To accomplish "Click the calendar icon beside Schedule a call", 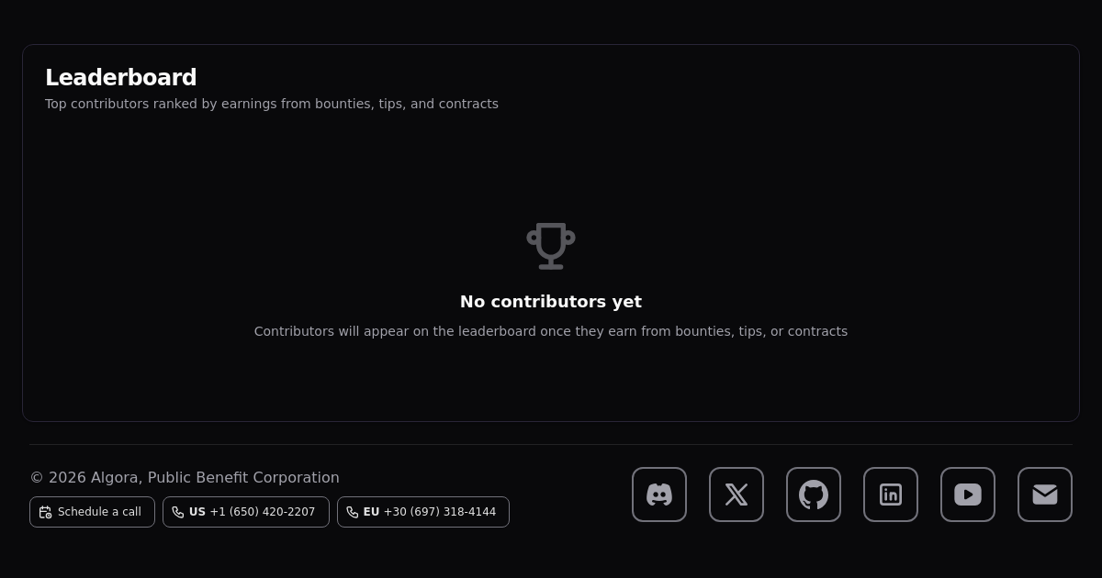I will click(x=46, y=512).
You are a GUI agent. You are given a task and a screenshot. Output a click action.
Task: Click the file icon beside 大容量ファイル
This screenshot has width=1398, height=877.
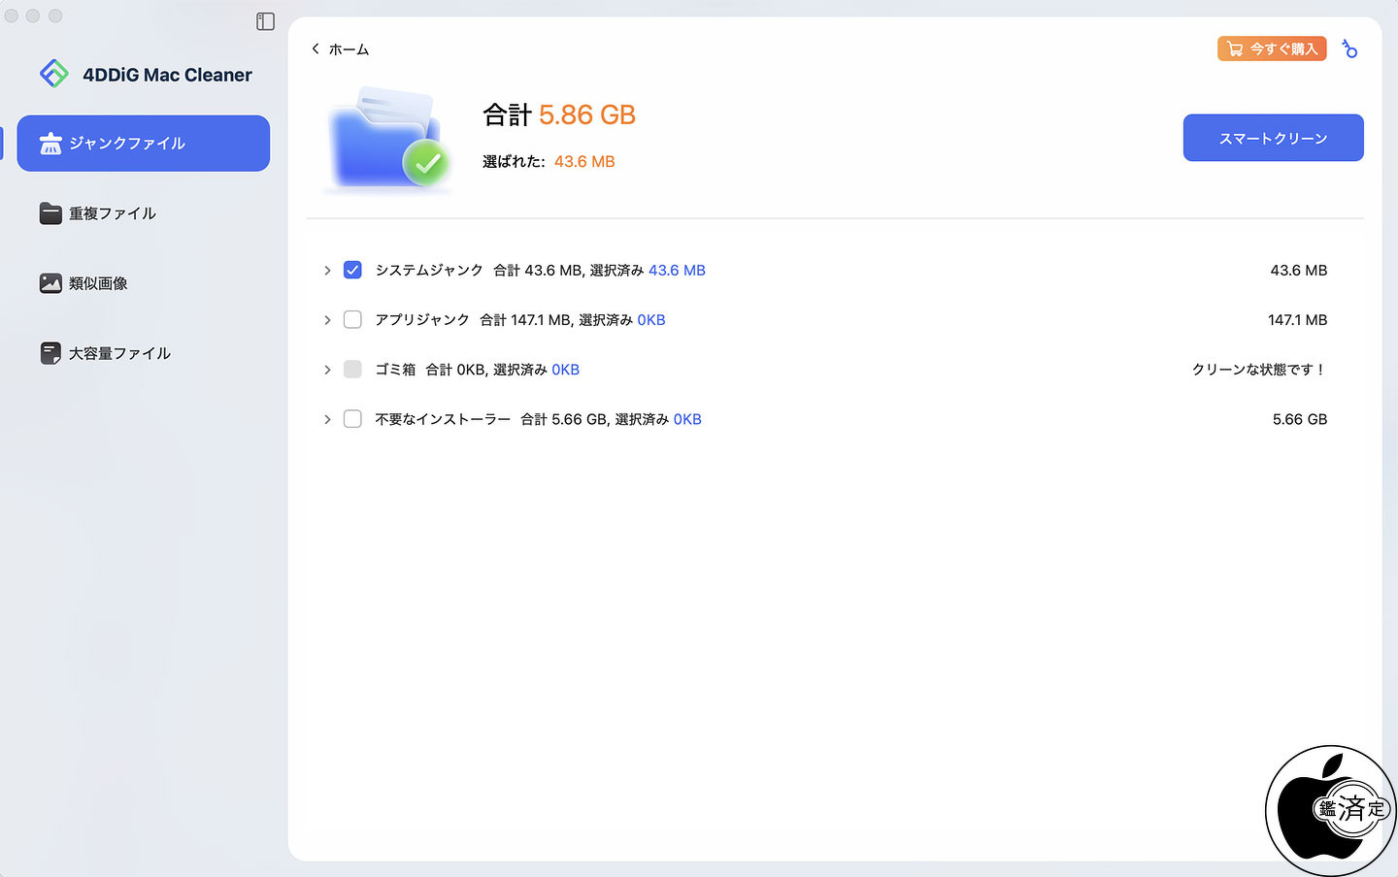(50, 353)
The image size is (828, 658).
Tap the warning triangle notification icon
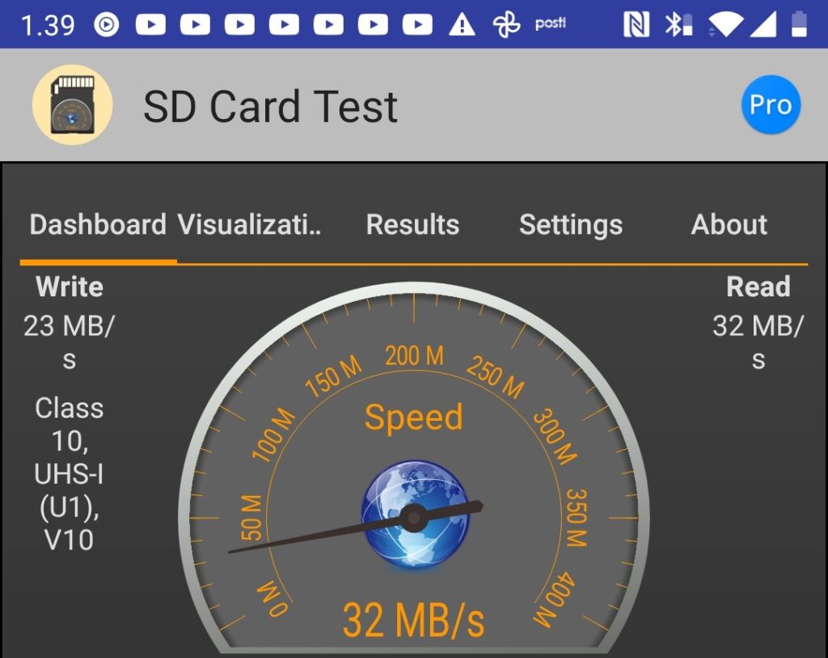462,25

===============

A word-for-word repeat of the lines from the line with "This screenshot has width=1398, height=877." to the last line of the data, both ends included and pictures left out, is all that should appear.

**Output of the exercise:**
This screenshot has width=1398, height=877.
(50, 353)
The image size is (828, 658).
Tap the warning triangle notification icon
462,25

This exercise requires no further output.